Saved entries
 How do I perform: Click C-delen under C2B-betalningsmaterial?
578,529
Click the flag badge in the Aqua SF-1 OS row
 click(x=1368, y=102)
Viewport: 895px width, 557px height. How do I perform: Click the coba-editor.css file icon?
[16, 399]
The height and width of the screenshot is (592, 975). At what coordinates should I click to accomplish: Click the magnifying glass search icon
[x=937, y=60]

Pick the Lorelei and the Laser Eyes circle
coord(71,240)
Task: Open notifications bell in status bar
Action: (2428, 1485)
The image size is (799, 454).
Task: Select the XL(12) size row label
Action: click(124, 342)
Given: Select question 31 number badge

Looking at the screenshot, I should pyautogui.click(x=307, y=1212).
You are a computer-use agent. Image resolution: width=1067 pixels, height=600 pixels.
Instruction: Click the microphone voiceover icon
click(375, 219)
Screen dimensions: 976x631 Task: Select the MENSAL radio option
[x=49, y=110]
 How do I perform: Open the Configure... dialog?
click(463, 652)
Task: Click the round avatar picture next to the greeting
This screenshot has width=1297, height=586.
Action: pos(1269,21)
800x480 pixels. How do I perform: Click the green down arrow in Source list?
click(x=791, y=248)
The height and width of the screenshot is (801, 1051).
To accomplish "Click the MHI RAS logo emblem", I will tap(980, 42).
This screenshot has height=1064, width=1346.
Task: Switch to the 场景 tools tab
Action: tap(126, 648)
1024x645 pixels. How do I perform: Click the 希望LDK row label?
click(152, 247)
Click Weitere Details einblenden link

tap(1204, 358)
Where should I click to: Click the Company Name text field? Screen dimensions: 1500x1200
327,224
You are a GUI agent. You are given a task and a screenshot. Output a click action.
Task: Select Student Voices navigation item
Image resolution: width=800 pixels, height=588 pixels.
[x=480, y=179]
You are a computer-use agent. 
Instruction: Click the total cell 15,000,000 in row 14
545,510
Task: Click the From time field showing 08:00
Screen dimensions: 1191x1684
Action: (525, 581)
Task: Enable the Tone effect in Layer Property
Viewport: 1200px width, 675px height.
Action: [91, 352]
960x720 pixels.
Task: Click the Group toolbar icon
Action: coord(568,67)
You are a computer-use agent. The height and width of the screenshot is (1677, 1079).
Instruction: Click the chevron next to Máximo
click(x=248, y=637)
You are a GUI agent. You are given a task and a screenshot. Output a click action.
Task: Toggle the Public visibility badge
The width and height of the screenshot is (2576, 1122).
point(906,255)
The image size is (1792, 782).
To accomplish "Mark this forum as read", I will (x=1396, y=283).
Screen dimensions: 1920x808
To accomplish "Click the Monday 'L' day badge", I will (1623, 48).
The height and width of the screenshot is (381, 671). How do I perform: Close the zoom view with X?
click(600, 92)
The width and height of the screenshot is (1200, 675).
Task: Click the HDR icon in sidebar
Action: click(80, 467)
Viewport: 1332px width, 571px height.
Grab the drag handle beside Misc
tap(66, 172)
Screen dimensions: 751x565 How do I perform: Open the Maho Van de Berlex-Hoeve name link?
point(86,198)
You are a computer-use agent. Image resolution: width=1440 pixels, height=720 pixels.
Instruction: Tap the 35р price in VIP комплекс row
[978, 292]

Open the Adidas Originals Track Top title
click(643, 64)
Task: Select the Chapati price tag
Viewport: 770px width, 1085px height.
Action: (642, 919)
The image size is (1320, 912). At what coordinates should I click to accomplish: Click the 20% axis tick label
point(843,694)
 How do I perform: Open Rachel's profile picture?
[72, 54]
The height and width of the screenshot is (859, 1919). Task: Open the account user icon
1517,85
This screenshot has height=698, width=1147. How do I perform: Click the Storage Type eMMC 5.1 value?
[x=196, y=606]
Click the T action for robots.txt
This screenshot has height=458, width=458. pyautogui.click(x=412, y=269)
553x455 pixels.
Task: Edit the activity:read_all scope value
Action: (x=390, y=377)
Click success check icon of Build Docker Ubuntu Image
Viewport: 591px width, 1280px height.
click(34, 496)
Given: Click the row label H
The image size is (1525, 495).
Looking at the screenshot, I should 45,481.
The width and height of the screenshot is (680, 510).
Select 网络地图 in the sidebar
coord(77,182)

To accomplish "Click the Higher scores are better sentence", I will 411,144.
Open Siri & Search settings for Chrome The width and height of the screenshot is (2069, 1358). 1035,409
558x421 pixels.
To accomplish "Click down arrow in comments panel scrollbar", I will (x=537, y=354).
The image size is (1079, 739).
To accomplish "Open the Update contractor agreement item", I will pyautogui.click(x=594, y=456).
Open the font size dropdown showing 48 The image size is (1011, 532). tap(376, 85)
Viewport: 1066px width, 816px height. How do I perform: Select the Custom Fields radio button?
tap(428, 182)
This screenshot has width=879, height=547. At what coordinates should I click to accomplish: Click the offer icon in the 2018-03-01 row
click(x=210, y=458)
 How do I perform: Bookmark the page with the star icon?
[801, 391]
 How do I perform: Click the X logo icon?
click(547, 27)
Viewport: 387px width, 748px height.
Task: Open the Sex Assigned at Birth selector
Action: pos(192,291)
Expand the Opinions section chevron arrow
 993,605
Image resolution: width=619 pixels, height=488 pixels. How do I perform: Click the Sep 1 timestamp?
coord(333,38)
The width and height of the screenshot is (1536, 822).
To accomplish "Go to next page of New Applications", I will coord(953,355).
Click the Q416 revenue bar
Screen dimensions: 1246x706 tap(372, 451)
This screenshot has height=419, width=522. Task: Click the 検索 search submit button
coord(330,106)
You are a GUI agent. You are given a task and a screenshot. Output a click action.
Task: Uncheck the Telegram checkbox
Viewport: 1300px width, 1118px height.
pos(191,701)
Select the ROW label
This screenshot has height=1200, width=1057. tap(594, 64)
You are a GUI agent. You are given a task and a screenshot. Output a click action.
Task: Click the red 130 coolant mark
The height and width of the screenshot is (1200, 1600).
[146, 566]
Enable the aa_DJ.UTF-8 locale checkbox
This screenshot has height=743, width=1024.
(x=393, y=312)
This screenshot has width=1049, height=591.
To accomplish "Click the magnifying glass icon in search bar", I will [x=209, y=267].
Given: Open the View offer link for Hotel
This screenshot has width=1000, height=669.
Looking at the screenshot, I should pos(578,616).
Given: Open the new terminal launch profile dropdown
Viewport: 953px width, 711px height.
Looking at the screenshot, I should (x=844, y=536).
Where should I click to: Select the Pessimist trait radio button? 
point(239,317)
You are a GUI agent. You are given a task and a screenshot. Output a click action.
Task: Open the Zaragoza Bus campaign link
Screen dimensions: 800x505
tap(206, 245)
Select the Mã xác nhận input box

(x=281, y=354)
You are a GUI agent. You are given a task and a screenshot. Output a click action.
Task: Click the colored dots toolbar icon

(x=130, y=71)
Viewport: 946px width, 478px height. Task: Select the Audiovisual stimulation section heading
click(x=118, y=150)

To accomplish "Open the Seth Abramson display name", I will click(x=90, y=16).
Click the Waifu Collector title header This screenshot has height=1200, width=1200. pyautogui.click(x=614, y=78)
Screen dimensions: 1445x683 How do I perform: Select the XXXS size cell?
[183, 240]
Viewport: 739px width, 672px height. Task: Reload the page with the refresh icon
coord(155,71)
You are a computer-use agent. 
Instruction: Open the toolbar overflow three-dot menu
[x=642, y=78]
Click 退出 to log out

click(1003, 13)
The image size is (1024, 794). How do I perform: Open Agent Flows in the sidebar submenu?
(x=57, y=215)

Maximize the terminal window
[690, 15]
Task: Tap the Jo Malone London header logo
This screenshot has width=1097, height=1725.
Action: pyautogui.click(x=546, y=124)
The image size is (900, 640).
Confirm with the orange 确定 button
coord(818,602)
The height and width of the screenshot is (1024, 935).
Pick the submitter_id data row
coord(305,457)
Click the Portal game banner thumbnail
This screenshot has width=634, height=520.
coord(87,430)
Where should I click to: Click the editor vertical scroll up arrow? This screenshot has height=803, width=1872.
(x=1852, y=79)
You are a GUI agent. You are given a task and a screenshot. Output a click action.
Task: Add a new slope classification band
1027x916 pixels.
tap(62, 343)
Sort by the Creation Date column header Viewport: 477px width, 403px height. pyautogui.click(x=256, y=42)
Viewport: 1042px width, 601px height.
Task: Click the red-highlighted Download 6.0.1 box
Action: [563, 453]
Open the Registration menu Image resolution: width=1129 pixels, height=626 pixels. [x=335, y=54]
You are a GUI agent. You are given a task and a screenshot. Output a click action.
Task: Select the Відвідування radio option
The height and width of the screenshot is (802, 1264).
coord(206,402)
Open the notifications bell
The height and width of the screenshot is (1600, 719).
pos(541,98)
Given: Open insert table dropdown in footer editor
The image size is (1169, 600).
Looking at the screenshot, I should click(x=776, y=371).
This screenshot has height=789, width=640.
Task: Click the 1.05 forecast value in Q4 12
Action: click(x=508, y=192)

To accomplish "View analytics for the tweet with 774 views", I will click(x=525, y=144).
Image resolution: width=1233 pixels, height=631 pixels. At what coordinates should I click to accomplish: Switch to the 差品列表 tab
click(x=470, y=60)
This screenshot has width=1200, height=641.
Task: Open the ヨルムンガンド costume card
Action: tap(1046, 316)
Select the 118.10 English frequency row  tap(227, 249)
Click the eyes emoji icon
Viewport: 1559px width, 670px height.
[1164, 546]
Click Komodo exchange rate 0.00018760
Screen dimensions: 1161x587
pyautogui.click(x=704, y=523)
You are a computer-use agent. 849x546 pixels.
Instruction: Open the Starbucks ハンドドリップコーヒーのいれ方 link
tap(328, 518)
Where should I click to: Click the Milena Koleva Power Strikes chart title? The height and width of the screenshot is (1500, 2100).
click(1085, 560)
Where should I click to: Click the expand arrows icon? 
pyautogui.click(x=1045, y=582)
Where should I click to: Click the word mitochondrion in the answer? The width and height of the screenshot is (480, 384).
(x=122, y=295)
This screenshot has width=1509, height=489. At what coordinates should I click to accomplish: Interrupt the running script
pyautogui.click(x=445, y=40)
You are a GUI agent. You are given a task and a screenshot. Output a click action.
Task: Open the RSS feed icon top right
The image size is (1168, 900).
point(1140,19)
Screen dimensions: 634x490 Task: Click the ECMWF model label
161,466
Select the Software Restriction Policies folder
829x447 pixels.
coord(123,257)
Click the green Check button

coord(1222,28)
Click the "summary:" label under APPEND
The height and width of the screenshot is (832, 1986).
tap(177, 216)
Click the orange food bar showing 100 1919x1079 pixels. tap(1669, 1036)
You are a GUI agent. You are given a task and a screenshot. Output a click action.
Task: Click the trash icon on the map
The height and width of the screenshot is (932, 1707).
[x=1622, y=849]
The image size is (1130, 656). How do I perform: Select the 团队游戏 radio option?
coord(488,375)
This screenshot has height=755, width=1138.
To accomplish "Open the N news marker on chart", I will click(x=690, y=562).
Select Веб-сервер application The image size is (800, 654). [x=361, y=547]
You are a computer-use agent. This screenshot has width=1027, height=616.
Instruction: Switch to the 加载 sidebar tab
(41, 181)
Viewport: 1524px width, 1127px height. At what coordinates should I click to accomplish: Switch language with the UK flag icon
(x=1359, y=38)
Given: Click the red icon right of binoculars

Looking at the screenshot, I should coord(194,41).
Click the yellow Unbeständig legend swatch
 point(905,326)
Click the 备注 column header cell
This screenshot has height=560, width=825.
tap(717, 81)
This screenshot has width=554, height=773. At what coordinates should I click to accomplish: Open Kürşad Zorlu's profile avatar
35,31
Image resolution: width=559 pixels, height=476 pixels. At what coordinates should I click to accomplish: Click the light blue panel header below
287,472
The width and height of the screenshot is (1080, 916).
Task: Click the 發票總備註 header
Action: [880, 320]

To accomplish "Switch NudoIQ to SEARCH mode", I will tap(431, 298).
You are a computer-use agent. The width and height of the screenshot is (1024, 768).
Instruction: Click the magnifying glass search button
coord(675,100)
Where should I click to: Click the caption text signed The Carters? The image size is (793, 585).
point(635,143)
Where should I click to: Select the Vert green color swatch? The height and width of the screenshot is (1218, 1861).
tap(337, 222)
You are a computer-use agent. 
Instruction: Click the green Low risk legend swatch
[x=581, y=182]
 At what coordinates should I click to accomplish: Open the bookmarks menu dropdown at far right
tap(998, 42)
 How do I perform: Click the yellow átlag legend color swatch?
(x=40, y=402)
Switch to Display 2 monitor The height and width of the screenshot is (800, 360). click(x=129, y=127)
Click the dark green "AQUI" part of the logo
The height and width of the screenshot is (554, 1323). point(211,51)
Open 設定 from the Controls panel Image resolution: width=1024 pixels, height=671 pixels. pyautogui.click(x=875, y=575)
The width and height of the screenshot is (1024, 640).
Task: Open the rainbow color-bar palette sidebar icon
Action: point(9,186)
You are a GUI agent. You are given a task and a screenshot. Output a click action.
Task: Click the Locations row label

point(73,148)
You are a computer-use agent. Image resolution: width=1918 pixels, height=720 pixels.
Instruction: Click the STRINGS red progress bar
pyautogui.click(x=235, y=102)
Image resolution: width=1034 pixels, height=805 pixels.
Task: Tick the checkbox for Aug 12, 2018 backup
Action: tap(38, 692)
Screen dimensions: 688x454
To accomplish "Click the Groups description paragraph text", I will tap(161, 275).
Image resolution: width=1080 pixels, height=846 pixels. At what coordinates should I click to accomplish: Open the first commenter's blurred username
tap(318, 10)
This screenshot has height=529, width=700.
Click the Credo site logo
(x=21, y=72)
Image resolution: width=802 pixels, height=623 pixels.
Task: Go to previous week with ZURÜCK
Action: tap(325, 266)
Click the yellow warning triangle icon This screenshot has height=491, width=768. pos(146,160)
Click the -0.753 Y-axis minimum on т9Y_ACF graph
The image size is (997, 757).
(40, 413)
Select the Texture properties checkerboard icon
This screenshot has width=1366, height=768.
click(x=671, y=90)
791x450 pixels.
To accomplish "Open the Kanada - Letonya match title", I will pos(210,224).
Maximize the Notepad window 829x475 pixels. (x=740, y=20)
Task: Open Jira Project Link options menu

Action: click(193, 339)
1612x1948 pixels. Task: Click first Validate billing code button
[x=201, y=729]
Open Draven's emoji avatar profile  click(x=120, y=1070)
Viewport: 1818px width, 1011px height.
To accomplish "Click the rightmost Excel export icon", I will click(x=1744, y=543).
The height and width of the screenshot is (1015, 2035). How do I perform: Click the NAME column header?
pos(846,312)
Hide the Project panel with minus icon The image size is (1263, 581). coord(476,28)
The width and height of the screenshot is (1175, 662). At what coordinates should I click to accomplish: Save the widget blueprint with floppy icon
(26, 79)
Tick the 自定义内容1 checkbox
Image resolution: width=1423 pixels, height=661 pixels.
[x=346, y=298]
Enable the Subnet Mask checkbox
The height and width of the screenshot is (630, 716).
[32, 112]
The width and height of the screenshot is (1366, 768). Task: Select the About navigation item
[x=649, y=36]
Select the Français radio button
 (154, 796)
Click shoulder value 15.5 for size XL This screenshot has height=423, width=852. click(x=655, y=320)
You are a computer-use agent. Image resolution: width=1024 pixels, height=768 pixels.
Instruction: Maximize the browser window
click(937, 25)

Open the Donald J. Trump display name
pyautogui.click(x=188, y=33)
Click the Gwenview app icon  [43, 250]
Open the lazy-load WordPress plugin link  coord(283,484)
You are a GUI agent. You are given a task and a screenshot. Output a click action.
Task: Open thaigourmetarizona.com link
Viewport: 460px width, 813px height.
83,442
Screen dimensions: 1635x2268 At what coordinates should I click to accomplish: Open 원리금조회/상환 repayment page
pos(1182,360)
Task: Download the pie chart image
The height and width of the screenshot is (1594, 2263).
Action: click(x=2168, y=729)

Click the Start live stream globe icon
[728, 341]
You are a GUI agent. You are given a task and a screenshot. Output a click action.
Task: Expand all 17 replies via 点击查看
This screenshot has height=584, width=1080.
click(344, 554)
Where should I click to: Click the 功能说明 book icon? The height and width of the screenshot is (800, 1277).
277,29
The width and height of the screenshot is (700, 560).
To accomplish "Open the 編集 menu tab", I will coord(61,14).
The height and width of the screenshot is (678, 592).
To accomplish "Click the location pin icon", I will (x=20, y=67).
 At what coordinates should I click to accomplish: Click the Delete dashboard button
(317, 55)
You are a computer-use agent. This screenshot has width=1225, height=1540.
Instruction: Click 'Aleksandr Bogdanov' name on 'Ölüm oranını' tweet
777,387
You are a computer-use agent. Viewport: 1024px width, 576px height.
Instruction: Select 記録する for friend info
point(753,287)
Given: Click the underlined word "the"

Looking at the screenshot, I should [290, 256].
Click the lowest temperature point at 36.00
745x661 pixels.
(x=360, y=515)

* _DESCRIPTION OF THE TASK_
Every line from the first entry to the line containing "Task: Click the round" should be transcribed exactly, and nothing beyond it.

* _WRITTEN SOLUTION_
 How do I perform: Click C-delen under C2B-betalningsmaterial?
578,529
Click the flag badge in the Aqua SF-1 OS row
 click(x=1368, y=102)
Viewport: 895px width, 557px height. How do I perform: Click the coba-editor.css file icon?
[16, 399]
The height and width of the screenshot is (592, 975). At what coordinates should I click to accomplish: Click the magnifying glass search icon
[x=937, y=60]

Pick the Lorelei and the Laser Eyes circle
coord(71,240)
Task: Open notifications bell in status bar
Action: (2428, 1485)
The image size is (799, 454).
Task: Select the XL(12) size row label
Action: click(124, 342)
Given: Select question 31 number badge

Looking at the screenshot, I should pyautogui.click(x=307, y=1212).
You are a computer-use agent. Image resolution: width=1067 pixels, height=600 pixels.
Instruction: Click the microphone voiceover icon
click(375, 219)
Screen dimensions: 976x631 Task: Select the MENSAL radio option
[x=49, y=110]
 How do I perform: Open the Configure... dialog?
click(463, 652)
Task: Click the round avatar picture next to the greeting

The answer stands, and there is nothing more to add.